Beginning at the line with "Task: Click the", please repeat each line exactly through the end of the records below, including that first line and the last, but no pictures.

Records from a data source:
* * * *

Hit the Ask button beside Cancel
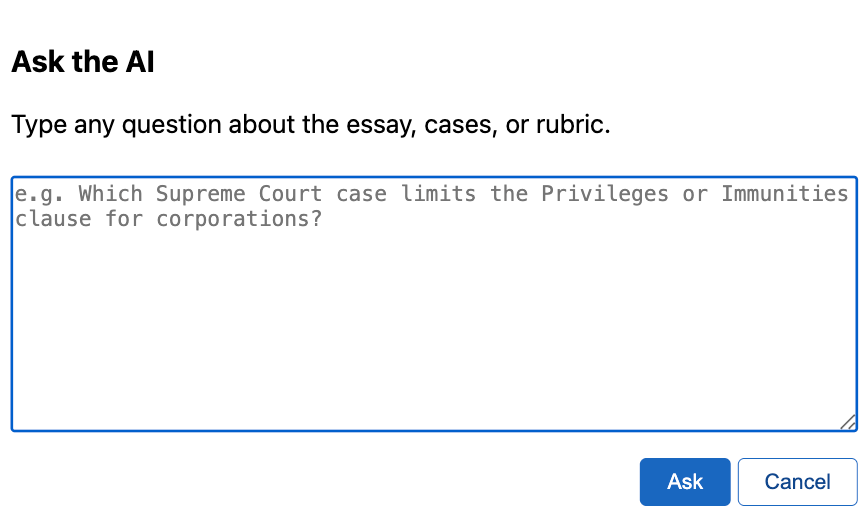Image resolution: width=868 pixels, height=527 pixels. point(685,482)
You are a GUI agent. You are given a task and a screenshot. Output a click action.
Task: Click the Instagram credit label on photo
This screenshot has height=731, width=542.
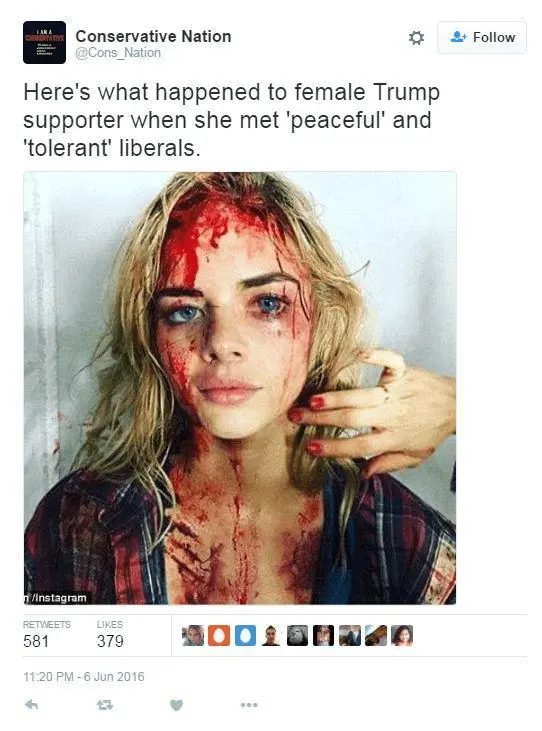click(56, 598)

* * * *

§ **Answer**
Task: Click the Instagram credit label on photo
This screenshot has height=731, width=542.
click(56, 598)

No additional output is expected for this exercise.